The four individual buildings at Pilestræde 39–45 are all five storeys tall, making them one storey taller than the norm for apartment buildings at their time of construction. Their plastered and grey-painted facades leave a homogeneous impression, together with those of the adjacent buildings at Pilestræde 37–39, although details of their facades vary. The three central bays of Pilestræde 39 form a slightly projecting median risalit crowned by a three-bay wall dormer in the mansard roof. The median risalit is accented with a dentillated belt cornice above the ground floor, shadow joints on the first floor, a blank frieze above the second floor and a dentillated cornice below the roof. The dentiallated cornice continues across the three-bay wall dormer as a blank frieze. The main entrance is located in the bay furthest to the left. It opens to an anteroom which continues through the building.
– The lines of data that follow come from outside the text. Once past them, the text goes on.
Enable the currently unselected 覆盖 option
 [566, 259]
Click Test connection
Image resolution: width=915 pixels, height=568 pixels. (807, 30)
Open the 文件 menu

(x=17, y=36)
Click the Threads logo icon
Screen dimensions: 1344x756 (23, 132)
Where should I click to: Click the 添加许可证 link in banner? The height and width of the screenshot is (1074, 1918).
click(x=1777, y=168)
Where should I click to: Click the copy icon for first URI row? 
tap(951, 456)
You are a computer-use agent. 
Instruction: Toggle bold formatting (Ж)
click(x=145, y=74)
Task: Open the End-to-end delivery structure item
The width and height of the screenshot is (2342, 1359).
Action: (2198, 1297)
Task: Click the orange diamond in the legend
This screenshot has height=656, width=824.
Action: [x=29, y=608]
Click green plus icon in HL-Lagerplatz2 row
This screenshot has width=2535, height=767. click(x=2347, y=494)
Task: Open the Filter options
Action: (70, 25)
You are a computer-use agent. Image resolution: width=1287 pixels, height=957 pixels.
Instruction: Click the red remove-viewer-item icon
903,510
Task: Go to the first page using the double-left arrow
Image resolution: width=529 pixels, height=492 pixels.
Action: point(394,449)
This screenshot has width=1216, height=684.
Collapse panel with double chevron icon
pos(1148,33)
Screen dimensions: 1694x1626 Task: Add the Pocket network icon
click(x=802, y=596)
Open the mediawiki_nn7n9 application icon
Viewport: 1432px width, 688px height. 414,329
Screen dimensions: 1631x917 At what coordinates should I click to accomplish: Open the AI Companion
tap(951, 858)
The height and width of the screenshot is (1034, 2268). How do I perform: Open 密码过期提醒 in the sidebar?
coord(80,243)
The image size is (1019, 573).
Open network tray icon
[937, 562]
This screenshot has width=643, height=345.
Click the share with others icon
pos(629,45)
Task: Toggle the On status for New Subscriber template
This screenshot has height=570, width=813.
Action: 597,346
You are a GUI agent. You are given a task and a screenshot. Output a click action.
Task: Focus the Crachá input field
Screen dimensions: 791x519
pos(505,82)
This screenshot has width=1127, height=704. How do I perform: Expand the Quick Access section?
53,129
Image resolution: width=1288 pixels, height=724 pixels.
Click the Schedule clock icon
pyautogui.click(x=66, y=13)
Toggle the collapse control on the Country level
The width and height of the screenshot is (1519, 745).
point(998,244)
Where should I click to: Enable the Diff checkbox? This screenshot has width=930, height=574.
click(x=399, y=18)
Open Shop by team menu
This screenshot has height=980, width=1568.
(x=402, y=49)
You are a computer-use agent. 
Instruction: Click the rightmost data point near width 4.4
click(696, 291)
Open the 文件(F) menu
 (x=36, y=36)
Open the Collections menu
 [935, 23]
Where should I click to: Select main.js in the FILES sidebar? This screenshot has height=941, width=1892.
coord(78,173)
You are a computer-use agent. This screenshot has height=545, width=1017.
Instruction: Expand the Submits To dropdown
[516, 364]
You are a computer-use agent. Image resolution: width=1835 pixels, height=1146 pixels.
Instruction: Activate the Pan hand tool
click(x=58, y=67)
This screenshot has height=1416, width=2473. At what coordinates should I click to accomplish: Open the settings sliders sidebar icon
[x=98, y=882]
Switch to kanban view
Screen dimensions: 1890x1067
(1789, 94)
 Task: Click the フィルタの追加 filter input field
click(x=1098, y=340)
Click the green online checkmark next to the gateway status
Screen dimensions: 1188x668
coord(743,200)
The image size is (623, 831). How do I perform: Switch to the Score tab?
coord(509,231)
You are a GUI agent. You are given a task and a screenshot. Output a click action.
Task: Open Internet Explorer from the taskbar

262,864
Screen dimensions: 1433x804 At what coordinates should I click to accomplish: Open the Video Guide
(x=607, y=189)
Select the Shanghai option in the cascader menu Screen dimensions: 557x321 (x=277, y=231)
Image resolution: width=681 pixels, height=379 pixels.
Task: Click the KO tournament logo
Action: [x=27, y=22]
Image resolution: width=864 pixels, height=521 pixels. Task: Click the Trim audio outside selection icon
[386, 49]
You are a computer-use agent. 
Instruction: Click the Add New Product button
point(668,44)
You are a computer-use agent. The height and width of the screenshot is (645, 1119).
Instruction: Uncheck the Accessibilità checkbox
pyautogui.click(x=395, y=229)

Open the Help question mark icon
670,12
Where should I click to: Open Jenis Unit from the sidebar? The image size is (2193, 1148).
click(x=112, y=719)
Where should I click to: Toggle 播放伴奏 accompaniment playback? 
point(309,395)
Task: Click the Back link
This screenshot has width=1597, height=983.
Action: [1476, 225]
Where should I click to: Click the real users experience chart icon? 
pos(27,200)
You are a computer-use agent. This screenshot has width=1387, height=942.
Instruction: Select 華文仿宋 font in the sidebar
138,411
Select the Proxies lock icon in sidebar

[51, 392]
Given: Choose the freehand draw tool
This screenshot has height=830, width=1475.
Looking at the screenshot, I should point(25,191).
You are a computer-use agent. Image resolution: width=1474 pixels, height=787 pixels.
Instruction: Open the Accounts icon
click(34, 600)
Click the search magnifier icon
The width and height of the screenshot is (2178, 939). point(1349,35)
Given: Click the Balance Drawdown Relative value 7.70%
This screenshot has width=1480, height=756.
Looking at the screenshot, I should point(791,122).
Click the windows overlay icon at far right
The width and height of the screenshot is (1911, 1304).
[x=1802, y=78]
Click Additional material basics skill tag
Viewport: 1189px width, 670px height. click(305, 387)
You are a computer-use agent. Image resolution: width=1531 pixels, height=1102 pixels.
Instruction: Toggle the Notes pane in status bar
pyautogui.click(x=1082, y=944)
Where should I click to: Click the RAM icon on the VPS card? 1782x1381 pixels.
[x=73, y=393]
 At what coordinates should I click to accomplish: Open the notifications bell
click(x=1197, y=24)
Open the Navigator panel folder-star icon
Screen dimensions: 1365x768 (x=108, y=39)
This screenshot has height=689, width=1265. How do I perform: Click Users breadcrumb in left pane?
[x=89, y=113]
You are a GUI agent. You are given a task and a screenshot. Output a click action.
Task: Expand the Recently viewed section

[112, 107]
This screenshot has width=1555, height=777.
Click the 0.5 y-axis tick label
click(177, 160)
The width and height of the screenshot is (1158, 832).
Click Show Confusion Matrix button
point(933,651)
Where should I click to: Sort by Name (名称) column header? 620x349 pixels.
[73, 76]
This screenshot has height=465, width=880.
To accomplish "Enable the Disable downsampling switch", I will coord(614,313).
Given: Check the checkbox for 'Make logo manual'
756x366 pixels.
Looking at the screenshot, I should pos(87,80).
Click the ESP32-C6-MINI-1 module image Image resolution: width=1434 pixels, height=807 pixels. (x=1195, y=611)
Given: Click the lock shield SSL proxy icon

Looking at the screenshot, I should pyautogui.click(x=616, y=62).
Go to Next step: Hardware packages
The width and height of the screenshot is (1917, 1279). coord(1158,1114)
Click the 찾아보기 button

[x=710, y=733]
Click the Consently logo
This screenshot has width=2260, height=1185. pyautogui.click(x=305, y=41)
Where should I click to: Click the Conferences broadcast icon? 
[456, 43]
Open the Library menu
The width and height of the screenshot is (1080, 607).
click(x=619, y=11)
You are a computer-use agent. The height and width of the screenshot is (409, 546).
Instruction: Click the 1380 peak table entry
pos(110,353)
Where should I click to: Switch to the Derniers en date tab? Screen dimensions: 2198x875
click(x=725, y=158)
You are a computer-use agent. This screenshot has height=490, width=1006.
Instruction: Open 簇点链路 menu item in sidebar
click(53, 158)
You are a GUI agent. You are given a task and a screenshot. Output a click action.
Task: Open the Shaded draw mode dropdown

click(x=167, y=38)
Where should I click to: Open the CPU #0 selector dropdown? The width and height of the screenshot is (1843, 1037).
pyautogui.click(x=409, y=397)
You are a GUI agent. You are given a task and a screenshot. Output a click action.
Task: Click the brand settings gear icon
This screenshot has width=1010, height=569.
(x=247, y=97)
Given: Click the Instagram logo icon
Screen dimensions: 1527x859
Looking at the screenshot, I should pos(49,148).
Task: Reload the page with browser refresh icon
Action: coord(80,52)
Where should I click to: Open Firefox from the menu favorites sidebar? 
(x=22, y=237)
A three-bay-long side wing extends from the rear side of the building along one side of a central courtyard bounded by Pilestræde 37 and Kronprinsensgade 11 on its other sides. The side wing has a monopitched roof, complemented by the monopitched roof of the adjoining side wing of Pilestræde 41. The rear side of the front wing and the facade of the side wing are painted yellow, with green-painted windows.

==Today==
Pilestræde 39 and Pilestræde 37 are now part of the same property. It is today owned by Jeudan.